● **WORK TASK**
Once you have read the listing, output it exactly and completely.

*** DATA TO USE Section Begins ***

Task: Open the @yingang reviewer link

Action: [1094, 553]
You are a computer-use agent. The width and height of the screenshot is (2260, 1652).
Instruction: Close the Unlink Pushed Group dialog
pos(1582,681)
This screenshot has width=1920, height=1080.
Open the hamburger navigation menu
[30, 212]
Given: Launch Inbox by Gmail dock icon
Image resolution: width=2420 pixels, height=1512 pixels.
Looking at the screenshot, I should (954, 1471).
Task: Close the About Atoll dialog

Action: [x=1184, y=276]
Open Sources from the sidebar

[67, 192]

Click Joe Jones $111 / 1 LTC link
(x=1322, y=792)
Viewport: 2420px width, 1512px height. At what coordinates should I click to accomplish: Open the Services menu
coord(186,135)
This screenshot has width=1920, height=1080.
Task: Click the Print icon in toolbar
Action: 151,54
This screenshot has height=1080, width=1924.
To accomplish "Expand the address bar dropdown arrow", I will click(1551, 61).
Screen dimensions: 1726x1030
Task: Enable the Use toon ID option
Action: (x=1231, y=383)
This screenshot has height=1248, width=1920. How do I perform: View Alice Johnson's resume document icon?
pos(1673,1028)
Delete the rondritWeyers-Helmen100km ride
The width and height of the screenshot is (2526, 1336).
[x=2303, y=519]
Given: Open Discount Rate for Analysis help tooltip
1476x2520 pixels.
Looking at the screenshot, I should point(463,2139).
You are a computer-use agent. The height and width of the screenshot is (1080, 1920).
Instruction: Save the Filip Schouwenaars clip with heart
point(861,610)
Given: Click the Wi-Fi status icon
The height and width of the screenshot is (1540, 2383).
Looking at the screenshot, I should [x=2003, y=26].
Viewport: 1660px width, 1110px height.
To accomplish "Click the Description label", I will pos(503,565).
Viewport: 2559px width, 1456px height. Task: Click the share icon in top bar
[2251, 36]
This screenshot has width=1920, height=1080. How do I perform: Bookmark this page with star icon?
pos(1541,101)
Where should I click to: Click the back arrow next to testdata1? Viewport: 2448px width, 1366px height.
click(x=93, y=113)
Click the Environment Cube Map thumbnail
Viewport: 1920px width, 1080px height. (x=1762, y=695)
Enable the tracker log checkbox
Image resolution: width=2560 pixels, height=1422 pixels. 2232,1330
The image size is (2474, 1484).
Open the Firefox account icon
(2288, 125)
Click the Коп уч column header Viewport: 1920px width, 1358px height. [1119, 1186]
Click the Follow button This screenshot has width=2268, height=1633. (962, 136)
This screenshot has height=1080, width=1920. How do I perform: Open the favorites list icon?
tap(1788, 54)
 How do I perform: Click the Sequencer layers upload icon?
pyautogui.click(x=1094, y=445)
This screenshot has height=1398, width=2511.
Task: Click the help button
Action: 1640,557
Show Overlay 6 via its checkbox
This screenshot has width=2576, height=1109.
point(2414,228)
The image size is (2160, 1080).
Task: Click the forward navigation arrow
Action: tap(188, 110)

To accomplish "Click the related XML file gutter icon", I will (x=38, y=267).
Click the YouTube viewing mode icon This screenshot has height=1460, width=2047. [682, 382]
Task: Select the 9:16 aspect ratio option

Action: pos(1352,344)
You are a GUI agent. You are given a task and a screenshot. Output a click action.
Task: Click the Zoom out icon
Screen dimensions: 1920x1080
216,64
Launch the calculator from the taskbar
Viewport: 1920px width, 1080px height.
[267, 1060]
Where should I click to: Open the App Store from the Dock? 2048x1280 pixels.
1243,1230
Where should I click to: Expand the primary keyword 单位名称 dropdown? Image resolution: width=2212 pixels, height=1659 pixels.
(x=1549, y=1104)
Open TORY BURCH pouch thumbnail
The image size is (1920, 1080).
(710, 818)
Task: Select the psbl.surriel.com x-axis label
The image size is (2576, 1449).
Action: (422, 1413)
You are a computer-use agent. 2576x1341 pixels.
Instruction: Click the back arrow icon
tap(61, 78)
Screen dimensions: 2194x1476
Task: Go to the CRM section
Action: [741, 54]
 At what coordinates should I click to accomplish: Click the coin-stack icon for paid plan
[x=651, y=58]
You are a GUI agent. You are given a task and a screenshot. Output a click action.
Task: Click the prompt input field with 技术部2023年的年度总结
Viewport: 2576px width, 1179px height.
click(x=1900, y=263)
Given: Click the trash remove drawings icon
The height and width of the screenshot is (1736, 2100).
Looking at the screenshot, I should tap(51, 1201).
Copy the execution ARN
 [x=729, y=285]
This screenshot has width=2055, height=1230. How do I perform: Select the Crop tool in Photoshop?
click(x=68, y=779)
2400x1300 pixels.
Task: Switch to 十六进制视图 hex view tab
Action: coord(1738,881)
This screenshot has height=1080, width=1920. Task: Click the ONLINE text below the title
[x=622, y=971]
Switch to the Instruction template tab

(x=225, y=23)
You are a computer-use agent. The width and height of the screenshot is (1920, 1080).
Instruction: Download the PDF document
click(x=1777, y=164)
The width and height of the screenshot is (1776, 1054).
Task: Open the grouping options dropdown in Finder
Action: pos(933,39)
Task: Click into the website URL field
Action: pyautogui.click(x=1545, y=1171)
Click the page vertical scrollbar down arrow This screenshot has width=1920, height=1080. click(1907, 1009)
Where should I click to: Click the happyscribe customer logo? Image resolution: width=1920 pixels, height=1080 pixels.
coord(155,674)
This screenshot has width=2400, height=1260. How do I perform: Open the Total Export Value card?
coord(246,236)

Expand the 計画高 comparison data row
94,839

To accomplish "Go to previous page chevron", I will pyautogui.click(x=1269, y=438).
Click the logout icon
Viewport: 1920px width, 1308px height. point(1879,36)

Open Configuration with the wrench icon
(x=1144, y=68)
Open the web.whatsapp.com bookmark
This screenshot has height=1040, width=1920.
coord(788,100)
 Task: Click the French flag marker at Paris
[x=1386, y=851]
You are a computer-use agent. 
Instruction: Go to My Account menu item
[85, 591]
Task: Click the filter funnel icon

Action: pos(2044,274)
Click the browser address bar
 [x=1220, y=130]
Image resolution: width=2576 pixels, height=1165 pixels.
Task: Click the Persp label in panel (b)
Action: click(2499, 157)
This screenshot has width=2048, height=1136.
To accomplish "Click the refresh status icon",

*** DATA TO USE Section Ends ***

● **EXERCISE OUTPUT**
Task: Open the @yingang reviewer link

Action: [1094, 553]
You are a computer-use agent. The width and height of the screenshot is (2260, 1652).
Instruction: Close the Unlink Pushed Group dialog
pos(1582,681)
This screenshot has width=1920, height=1080.
Open the hamburger navigation menu
[30, 212]
Given: Launch Inbox by Gmail dock icon
Image resolution: width=2420 pixels, height=1512 pixels.
Looking at the screenshot, I should (954, 1471).
Task: Close the About Atoll dialog

Action: [x=1184, y=276]
Open Sources from the sidebar

[67, 192]

Click Joe Jones $111 / 1 LTC link
(x=1322, y=792)
Viewport: 2420px width, 1512px height. At what coordinates should I click to accomplish: Open the Services menu
coord(186,135)
This screenshot has width=1920, height=1080.
Task: Click the Print icon in toolbar
Action: 151,54
This screenshot has height=1080, width=1924.
To accomplish "Expand the address bar dropdown arrow", I will click(1551, 61).
Screen dimensions: 1726x1030
Task: Enable the Use toon ID option
Action: (x=1231, y=383)
This screenshot has height=1248, width=1920. How do I perform: View Alice Johnson's resume document icon?
pos(1673,1028)
Delete the rondritWeyers-Helmen100km ride
The width and height of the screenshot is (2526, 1336).
[x=2303, y=519]
Given: Open Discount Rate for Analysis help tooltip
1476x2520 pixels.
Looking at the screenshot, I should point(463,2139).
You are a computer-use agent. The height and width of the screenshot is (1080, 1920).
Instruction: Save the Filip Schouwenaars clip with heart
point(861,610)
Given: Click the Wi-Fi status icon
The height and width of the screenshot is (1540, 2383).
Looking at the screenshot, I should [x=2003, y=26].
Viewport: 1660px width, 1110px height.
To accomplish "Click the Description label", I will pos(503,565).
Viewport: 2559px width, 1456px height. Task: Click the share icon in top bar
[2251, 36]
This screenshot has width=1920, height=1080. How do I perform: Bookmark this page with star icon?
pos(1541,101)
Where should I click to: Click the back arrow next to testdata1? Viewport: 2448px width, 1366px height.
click(x=93, y=113)
Click the Environment Cube Map thumbnail
Viewport: 1920px width, 1080px height. (x=1762, y=695)
Enable the tracker log checkbox
Image resolution: width=2560 pixels, height=1422 pixels. 2232,1330
The image size is (2474, 1484).
Open the Firefox account icon
(2288, 125)
Click the Коп уч column header Viewport: 1920px width, 1358px height. [1119, 1186]
Click the Follow button This screenshot has width=2268, height=1633. (962, 136)
This screenshot has height=1080, width=1920. How do I perform: Open the favorites list icon?
tap(1788, 54)
 How do I perform: Click the Sequencer layers upload icon?
pyautogui.click(x=1094, y=445)
This screenshot has height=1398, width=2511.
Task: Click the help button
Action: 1640,557
Show Overlay 6 via its checkbox
This screenshot has width=2576, height=1109.
point(2414,228)
The image size is (2160, 1080).
Task: Click the forward navigation arrow
Action: tap(188, 110)

To accomplish "Click the related XML file gutter icon", I will (x=38, y=267).
Click the YouTube viewing mode icon This screenshot has height=1460, width=2047. [682, 382]
Task: Select the 9:16 aspect ratio option

Action: pos(1352,344)
You are a GUI agent. You are given a task and a screenshot. Output a click action.
Task: Click the Zoom out icon
Screen dimensions: 1920x1080
216,64
Launch the calculator from the taskbar
Viewport: 1920px width, 1080px height.
[267, 1060]
Where should I click to: Open the App Store from the Dock? 2048x1280 pixels.
1243,1230
Where should I click to: Expand the primary keyword 单位名称 dropdown? Image resolution: width=2212 pixels, height=1659 pixels.
(x=1549, y=1104)
Open TORY BURCH pouch thumbnail
The image size is (1920, 1080).
(710, 818)
Task: Select the psbl.surriel.com x-axis label
The image size is (2576, 1449).
Action: (422, 1413)
You are a computer-use agent. 2576x1341 pixels.
Instruction: Click the back arrow icon
tap(61, 78)
Screen dimensions: 2194x1476
Task: Go to the CRM section
Action: [741, 54]
 At what coordinates should I click to accomplish: Click the coin-stack icon for paid plan
[x=651, y=58]
You are a GUI agent. You are given a task and a screenshot. Output a click action.
Task: Click the prompt input field with 技术部2023年的年度总结
Viewport: 2576px width, 1179px height.
click(x=1900, y=263)
Given: Click the trash remove drawings icon
The height and width of the screenshot is (1736, 2100).
Looking at the screenshot, I should tap(51, 1201).
Copy the execution ARN
 [x=729, y=285]
This screenshot has width=2055, height=1230. How do I perform: Select the Crop tool in Photoshop?
click(x=68, y=779)
2400x1300 pixels.
Task: Switch to 十六进制视图 hex view tab
Action: coord(1738,881)
This screenshot has height=1080, width=1920. Task: Click the ONLINE text below the title
[x=622, y=971]
Switch to the Instruction template tab

(x=225, y=23)
You are a computer-use agent. The width and height of the screenshot is (1920, 1080).
Instruction: Download the PDF document
click(x=1777, y=164)
The width and height of the screenshot is (1776, 1054).
Task: Open the grouping options dropdown in Finder
Action: pos(933,39)
Task: Click into the website URL field
Action: pyautogui.click(x=1545, y=1171)
Click the page vertical scrollbar down arrow This screenshot has width=1920, height=1080. click(1907, 1009)
Where should I click to: Click the happyscribe customer logo? Image resolution: width=1920 pixels, height=1080 pixels.
coord(155,674)
This screenshot has width=2400, height=1260. How do I perform: Open the Total Export Value card?
coord(246,236)

Expand the 計画高 comparison data row
94,839

To accomplish "Go to previous page chevron", I will pyautogui.click(x=1269, y=438).
Click the logout icon
Viewport: 1920px width, 1308px height. point(1879,36)

Open Configuration with the wrench icon
(x=1144, y=68)
Open the web.whatsapp.com bookmark
This screenshot has height=1040, width=1920.
coord(788,100)
 Task: Click the French flag marker at Paris
[x=1386, y=851]
You are a computer-use agent. 
Instruction: Go to My Account menu item
[85, 591]
Task: Click the filter funnel icon

Action: pos(2044,274)
Click the browser address bar
 [x=1220, y=130]
Image resolution: width=2576 pixels, height=1165 pixels.
Task: Click the Persp label in panel (b)
Action: click(2499, 157)
This screenshot has width=2048, height=1136.
To accomplish "Click the refresh status icon",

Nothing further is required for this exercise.